Probabilistic programming with source transformations

Cool, we’ll keep in touch then. No reason to rush. I hope to get a GSoC project devoted to Bayesian parameter estimation, in which case it would be nice to get setup with a few Julia tools and compare between them, but that would be months off (and requires finding a student :smile:)

4 Likes

I have a working version of the LKJ prior for correlation matrices on my computer that I will commit within a few days to ContinuousTransformations.jl, then we just need stick breaking and unit vectors, and have all the transformations Stan supports out of the box. If you need any of them quickly, I am happy to add them, just open an issue.

2 Likes

It seems to be breaking change. Is it possible to have it in 1.0? That issue is speculative without any milestone!
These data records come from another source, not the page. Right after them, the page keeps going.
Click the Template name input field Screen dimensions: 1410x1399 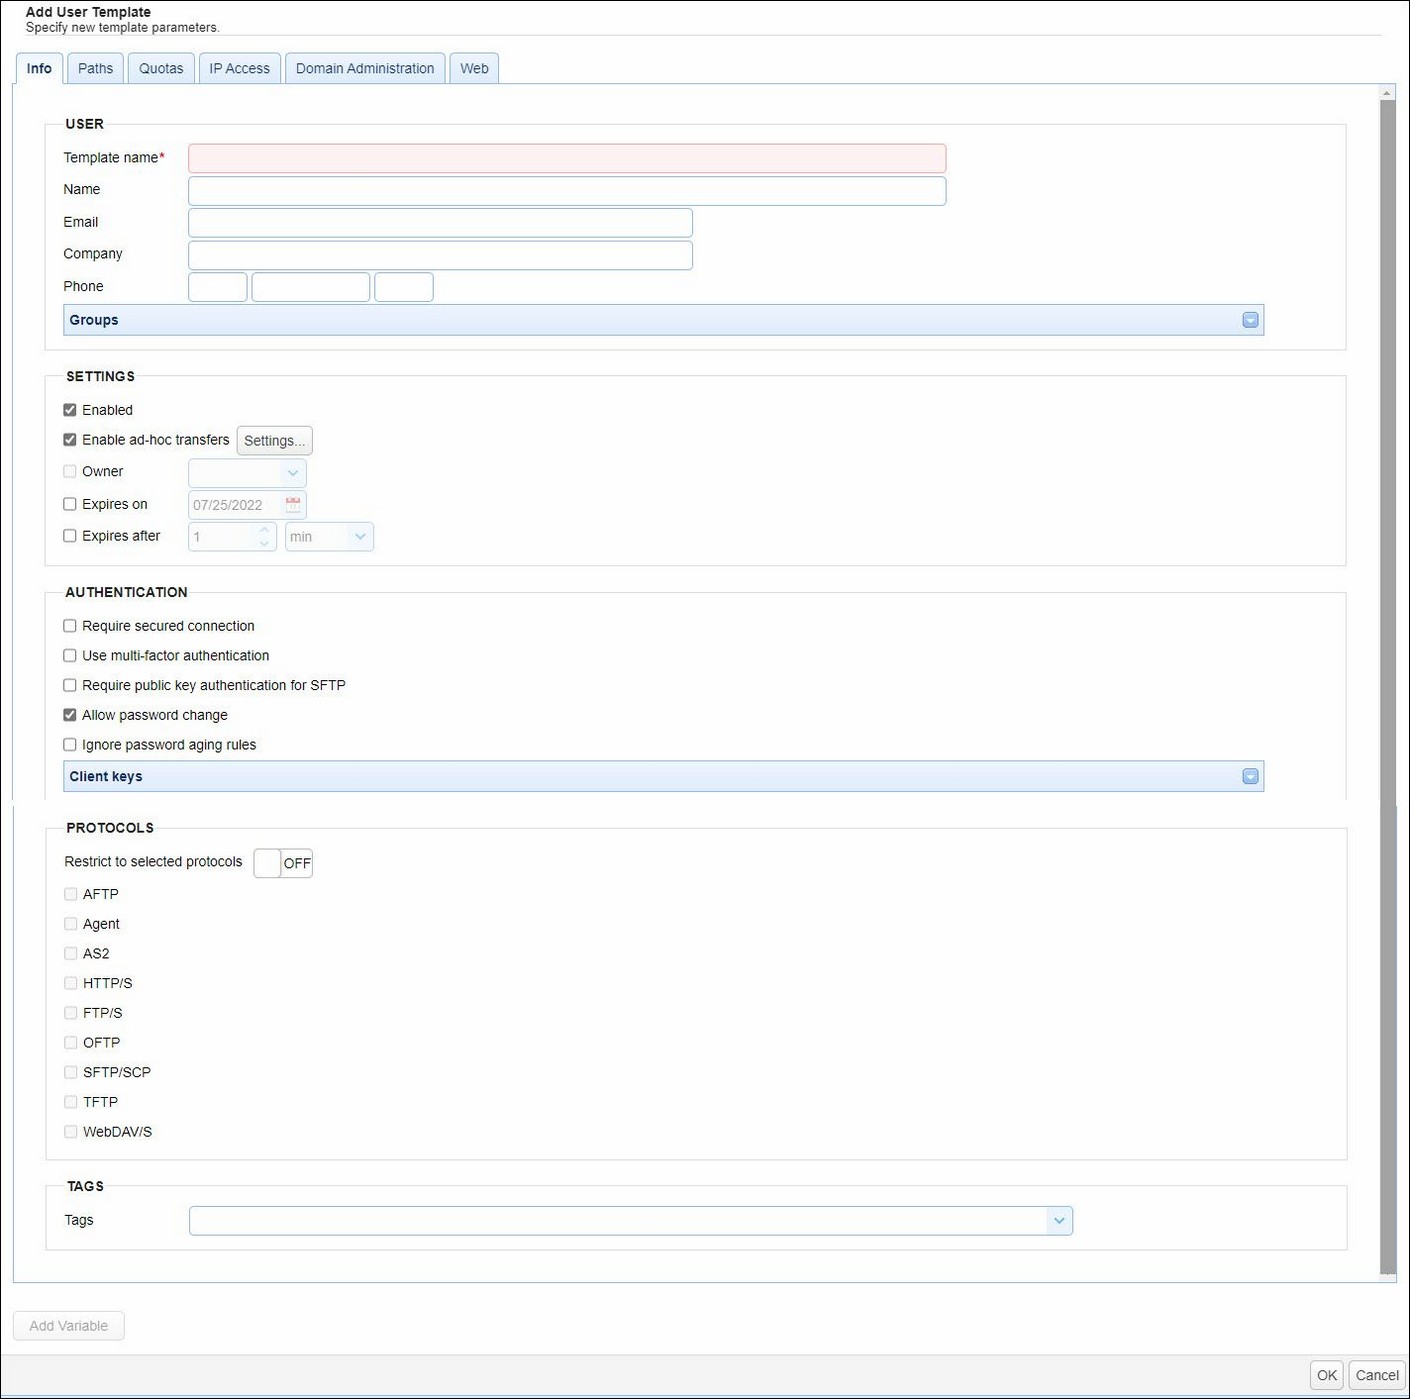click(x=566, y=158)
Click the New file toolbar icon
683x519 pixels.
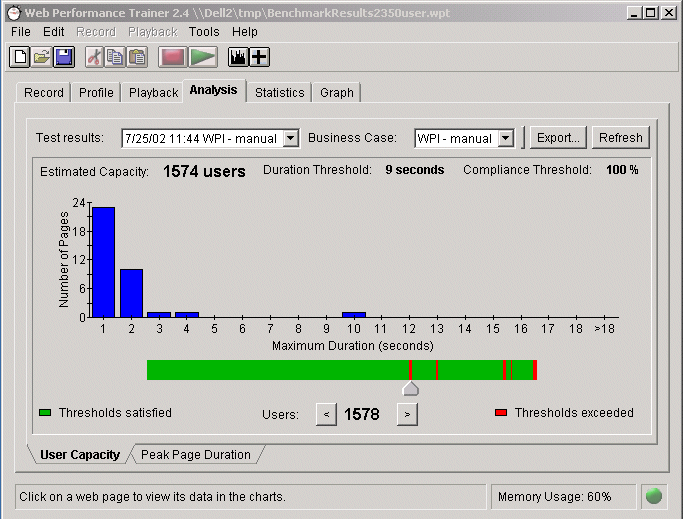coord(20,57)
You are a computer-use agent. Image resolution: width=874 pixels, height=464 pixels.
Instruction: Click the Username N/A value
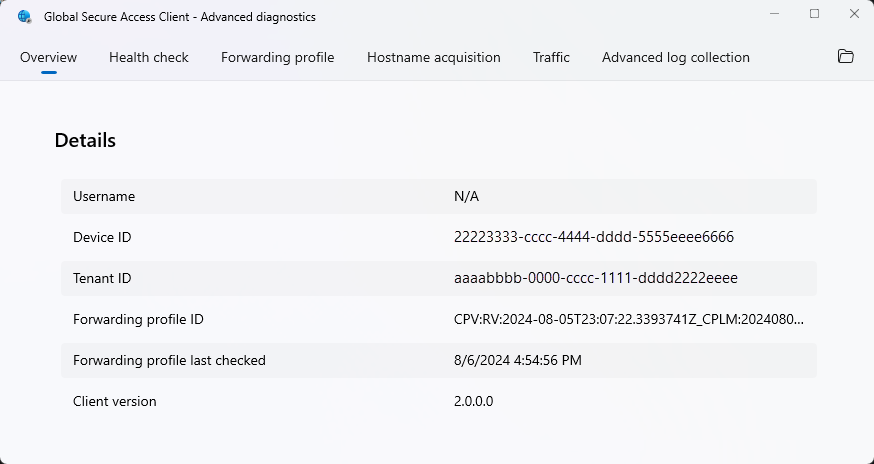466,196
Nice! I think a natural way to connect this is that for the support of a distribution to determine the transformation. Distributions.support is currently only defined for univariate continuous distributions, but in principle it should be easy to extend.

Your DynamicHMC work seems to be set up specifically for ReverseDiff. From what I’ve seen, I think XGrad would be a little simpler and faster, and makes it pretty easy to specify optimized derivatives. For example, instead of examining the code for a given pdf, we know to call the cdf directly.

It will be great to get even a simple example running end-to-end:

  • Find the supports
  • Determine and apply the appropriate transformations
  • Adjust for the log-Jacobian
  • Compute the gradient
  • Call NUTS

I’m sure I’ll be asking for help with a lot of this :slight_smile:

Sorry, I don’t understand what this is referring to. Did you maybe post in the wrong thread?

It is set up to expect the log density and its gradient in a DiffResult structure. I usually get that using ForwardDiff.jl, but ReverseDiff.jl is an option, too.

I plan to do a few of those that once v0.7 lands, because it is really much nicer with named tuples. But if I have some time I will do a Julia notebook next week for a simple problem.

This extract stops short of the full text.